This builds on my previous post: http://www.wiltshire.net/2017/10/29/flicker-lights-for-the-r1/
The auxiliary lights project on the R1 continues, tonight I’ve completed the transition from the physical relay unit to a MOSFET power transistor – the relay was limited in terms of how quickly it could switch given that it relies upon a spring to return to it’s normal state. In comparison, if I selected the appropriate MOSFET, these are intended to switch reasonable currents at high frequencies.
I’m drawing 3A at 12V in total, through both sides of the LED lights. This is well within the switchable current for a MOSFET. I chose a 5v switched (TTL voltage level) unit, capable of switching 30A.
There were a couple of programming changes, and some re-work inside of the box on the bike. My first attempt to re-wire it (which required using the soldering iron again on the existing Arduino board) ended up overheating the Arduino and I killed it. So, having to re-do this, I decided to do it properly this time and to mount it in sockets rather than solder it directly onto the breadboard.

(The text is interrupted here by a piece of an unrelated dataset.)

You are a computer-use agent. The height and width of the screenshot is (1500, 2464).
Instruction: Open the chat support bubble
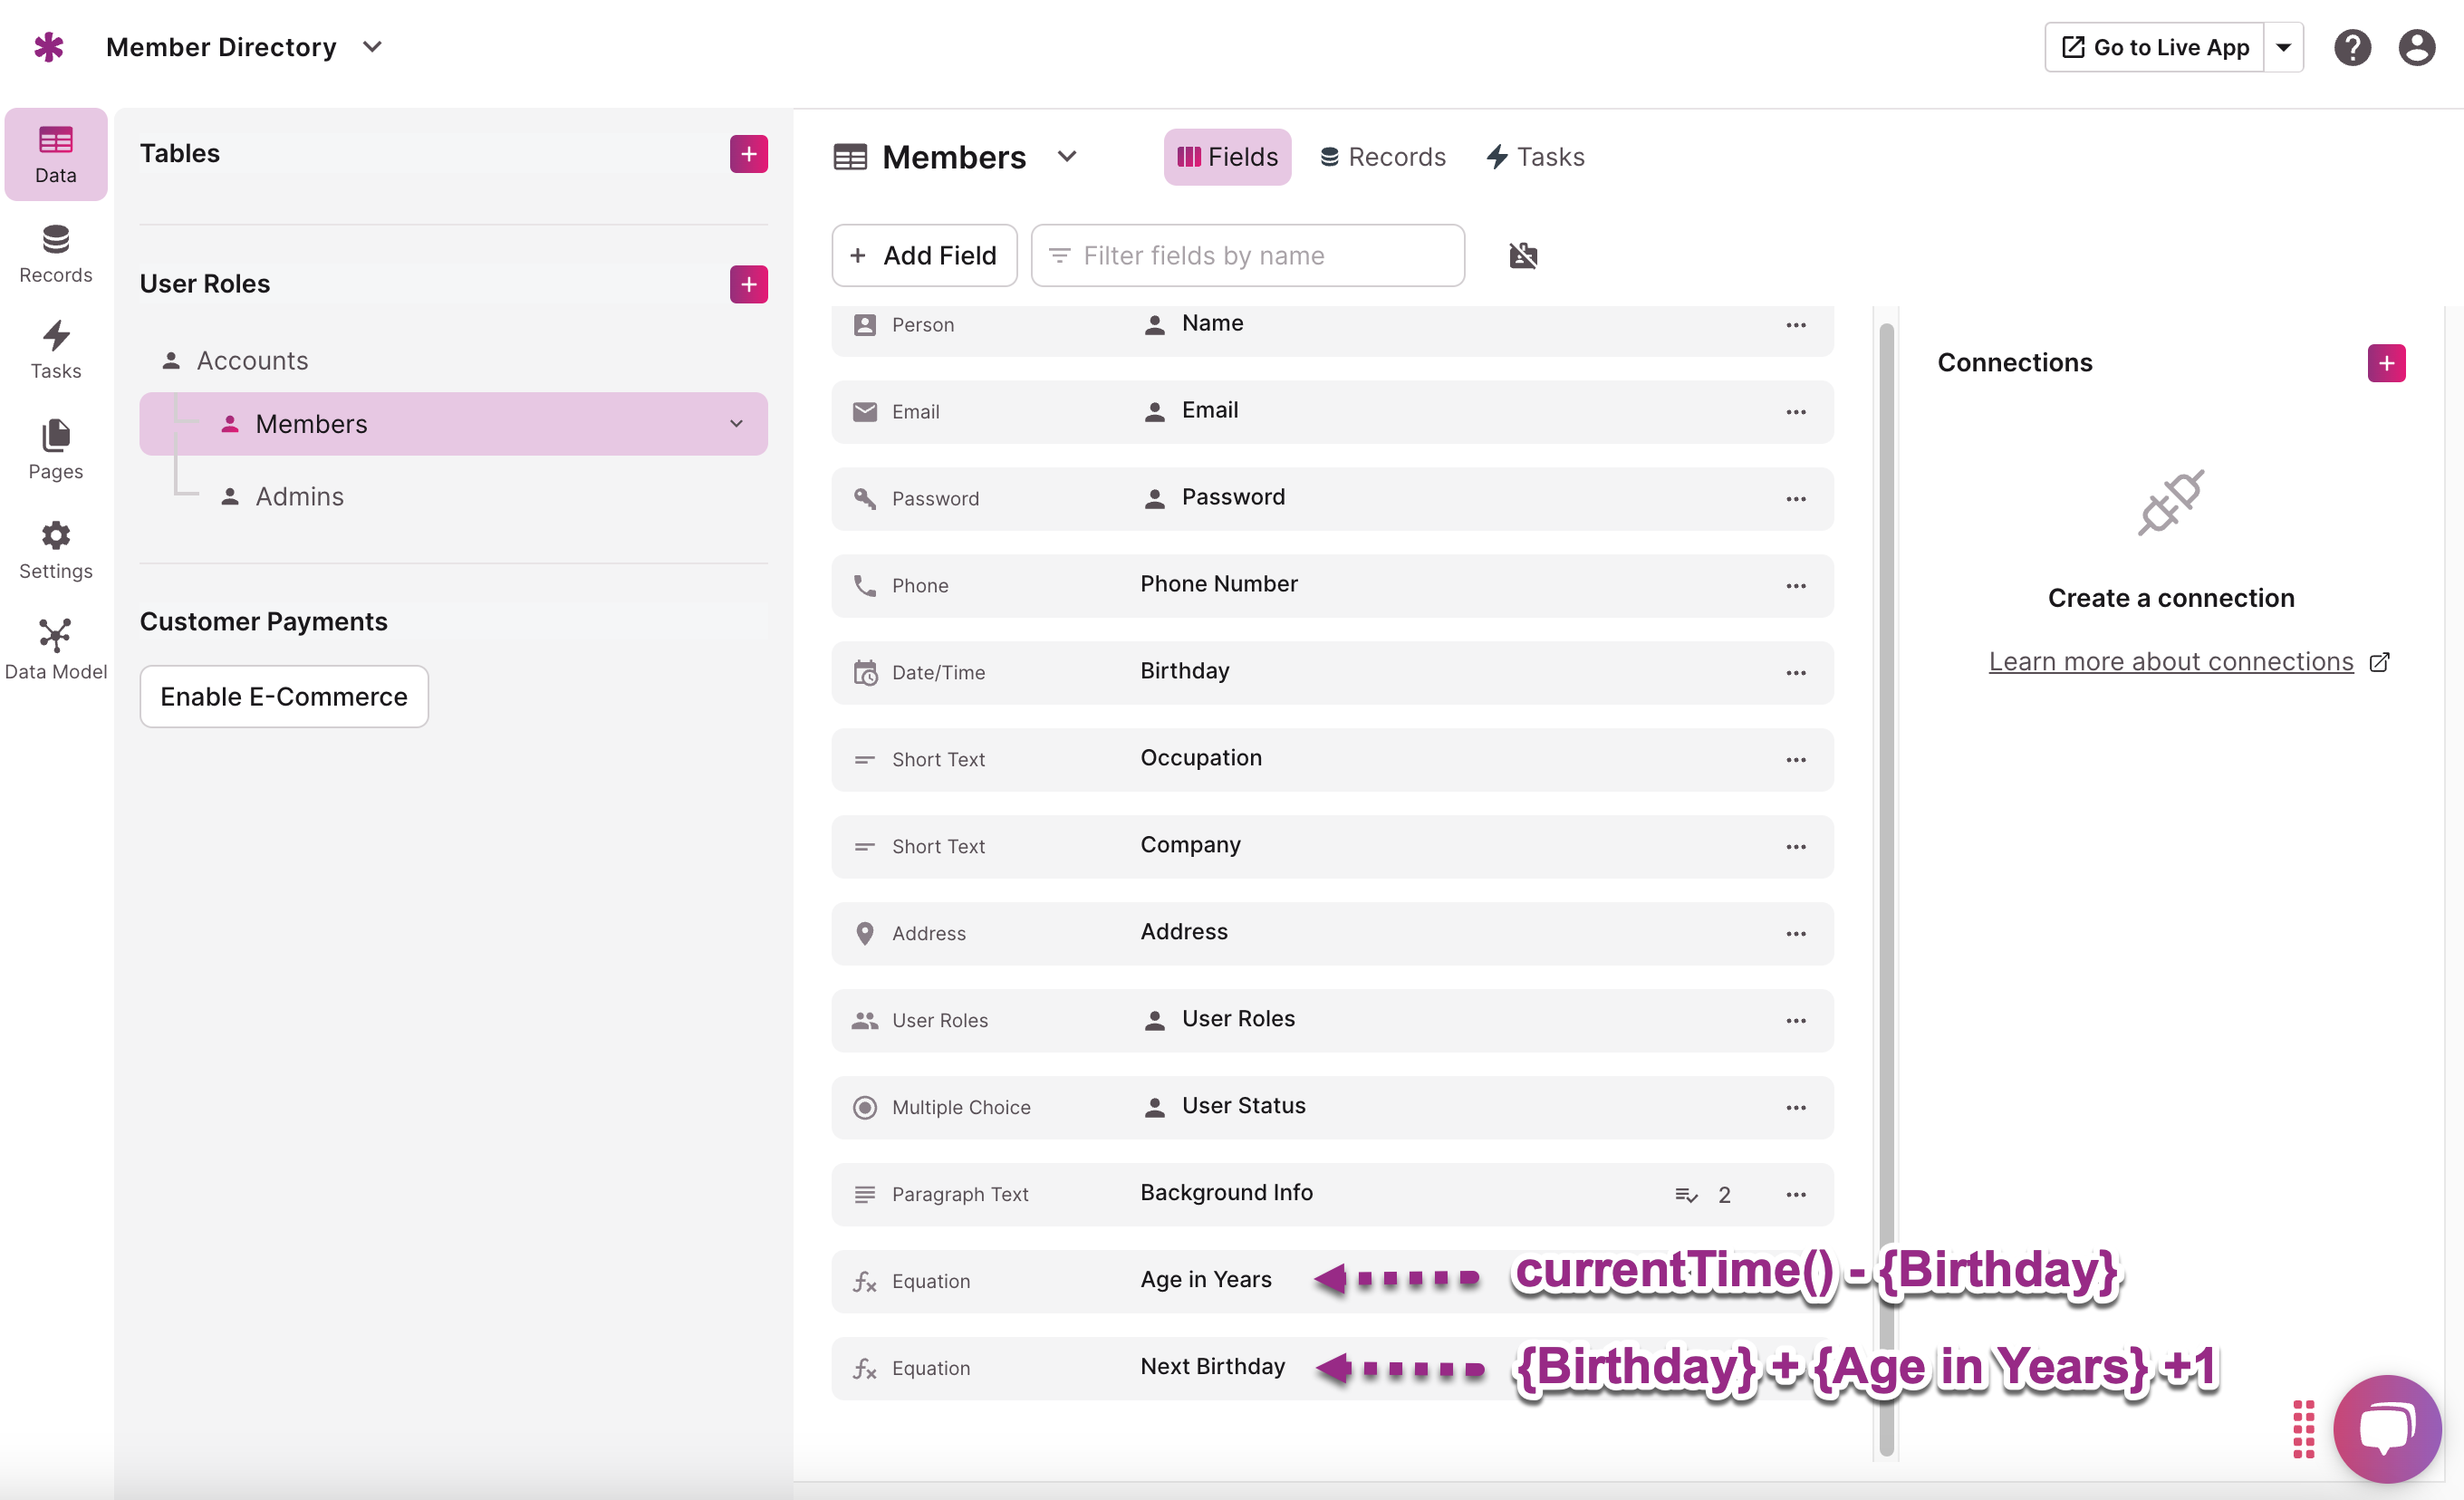(2386, 1428)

The video below shows the setup and the lights working at their higher 35Hz frequency. 8ms off, 20ms on… There’s a section where it’s been filmed in slow-mo @120fps, and it’s being replayed back at 30fps. – Slowed down x4 for you to see the flicker.
If they don’t see me coming now, then there’s nothing which will. 🙂
This is a proper flicker now, it no longer looks like a “flash”. I’m happy with the outcome, it was never my intention to set out to create flashing lights on my bike – that would get me into trouble – surely…
Code for this and the circuit design has been posted here: https://www.tinkercad.com/things/0f1WlpV6k4T
It should be noted that they don’t provide Voltage Rail or other abstract components for their diagrams, so the only way to show the headlight and high beam voltage inputs was to add them as ‘power supplies’.